More pasta twirling, more chewing, more swallowing. “To pump Wakely, like I said. No reason. Simple reporter’s curiosity.”
“What time was that?”
He took a sip of wine. “Nine o’clock, maybe.”
“She died sometime between nine and two A.M. You and Wakely were the last people to see her alive.”
“Except for the killer.”
Susan ignored that. “Tell me about her.”
“I didn’t have a chance to find out anything. Mid-forties. A little nervous. As I was pushing in the chair, she said to Fromm, ‘You have to tell the truth now.’”
“Go on.”
“Fromm said, ‘The truth is different for everybody.’”
“What did she say?”
“That was it.”
“What else did he say?”
“‘Vince didn’t.’”
“Didn’t what?”
“I don’t know. Wakely remembered I was there and closed his mouth.”
“What else?”
“Nothing,” he said.
“Nothing else?

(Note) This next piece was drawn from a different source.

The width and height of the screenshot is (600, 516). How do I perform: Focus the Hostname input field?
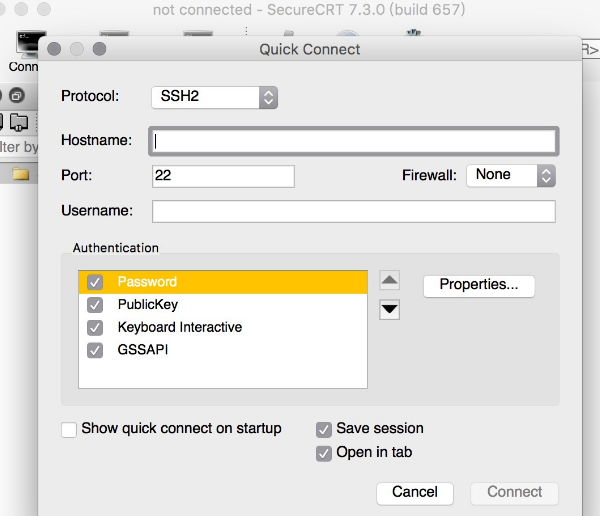click(353, 141)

They didn’t say anything else to each other? To you?”
“Nothing. That was it. The whole entire stock of words that were said in my presence.”
“What about after you left and stood with your ear to the door?”
Sean drew himself up. “I’d never do such a thing. Besides, the door was solid wood.”
30
As soon as his shift ended, Demarco picked up his laptop, headed for the hospital and tracked down the doc at the nurses’ station writing on a chart. “How’s she doing?”
“She lost a lot of blood.” Dr. Sheffield, stocky, muscular, black curly hair, stood with his feet planted wide, arms crossed over his chest, like he was prepared to protect the castle from roving hordes.
“I need to question her.”
“No.” Sheffield went back to scribbling notes.
“I need to find out what happened.”
The doc shifted his stance, gave Demarco a hard stare. “It was very dicey there for a while. She’s not out of the woods yet. You can’t bother her.”
There were times when Demarco missed the Marine Corps. You didn’t put up with shit like this. If you wanted something, you asked, and you got an answer.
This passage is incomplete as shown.